James LeRoy Maloney
Born: November 20, 1924
Hometown: Brooklyn, NY
Service: Merchant Marine
Position / Rank: Third Assistant Engineer
Date / Place of death: April 9, 1945 / 37-31N, 64-26W
Date / Place of burial: April 9, 1945 / Lost at Sea —
37-31N, 64-26 W
James L. Maloney signed on as Third Assistant Engineer aboard the brand new T2-SEA1
tanker, SS Saint Mihiel, on March 19, 1945 at Sun Shipbuilding in Philadelphia, PA.
The Saint Mihel was James Maloney’s first ship as a licensed officer. A few days later
the Saint Mihel sailed in ballast to Corpus Christi, TX where it picked up a full load of
aviation gasoline bound for Cherbourg, France. After leaving Corpus Christi the Saint
Mihiel was ordered to New York where convoy CU-65, a fast convoy of tankers and
other high value ships, was forming. On April 8 the Saint Mihiel and the other ships of
the convoy sailed from New York and began forming the convoy.
On the night of April 9, about 700 miles out of New York, the Saint Mihiel and another
tanker, SS Nashbulk, collided. Part of the Saint Mihiel’s cargo of gasoline immediately
burst into flame, destroying the navigating bridge located amidships and killing most of
the deck officers. The surviving crew abandoned ship as soon as possible and were
picked up by the USS Stewart (DE 238) after about two hours in the water. Of the 50
crew members and 29 Naval Armed Guard members, only 23 of the crew and 19 Navy
sailors survived.
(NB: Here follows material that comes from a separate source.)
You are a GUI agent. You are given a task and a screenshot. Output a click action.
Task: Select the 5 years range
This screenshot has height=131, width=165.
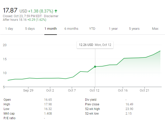[x=134, y=29]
Among those missing and presumed dead were Third Assistant
Engineer James LeRoy Maloney and Cadet-Midshipmen John W. Artist and Dante L.
Polcari. The two Cadet-Midshipmen were the last Cadet-Midshipmen to die in World
On the morning of April 10 the Saint Mihiel was still afloat, although some of the cargo
was still burning. The ship’s senior surviving deck officer, Second Mate Bruno Baretich,
assembled some of the St. Mihiel’s survivors to board the Saint Mihiel to see if it could
be salvaged. Aided by crewmen from the Stewart and another escort, Baretich reboarded
the ship, put out the fires and got the ship underway for New York. Although
the ship was ultimately a constructive total loss, over 80% of the gasoline cargo was
saved. For his actions, Baretich, a former vaudeville performer and song arranger for
Irving Berlin, received the Merchant Marine Distinguished Service Medal.
Based on his U.S. Coast Guard records, James Maloney applied for his Certificate as
Lifeboatman on April 29, 1942 but his Merchant Marine Document as Engine Cadet was
not issued until February 3, 1943. Crew lists on file in New York indicate that he signed
on as Engine Cadet aboard the SS Kemp P. Battle on September 23, 1943 at
Baltimore, MD. The ship arrived in New York from Algiers on February 5, 1944.
Based on the above James L. Maloney was awarded the Atlantic and Mediterranean-
Middle East Bars. For his service aboard the SS Saint Mihel he was posthumously
awarded the Victory Medal and Presidential Testimonial Letter.
No information was located regarding his next of kin.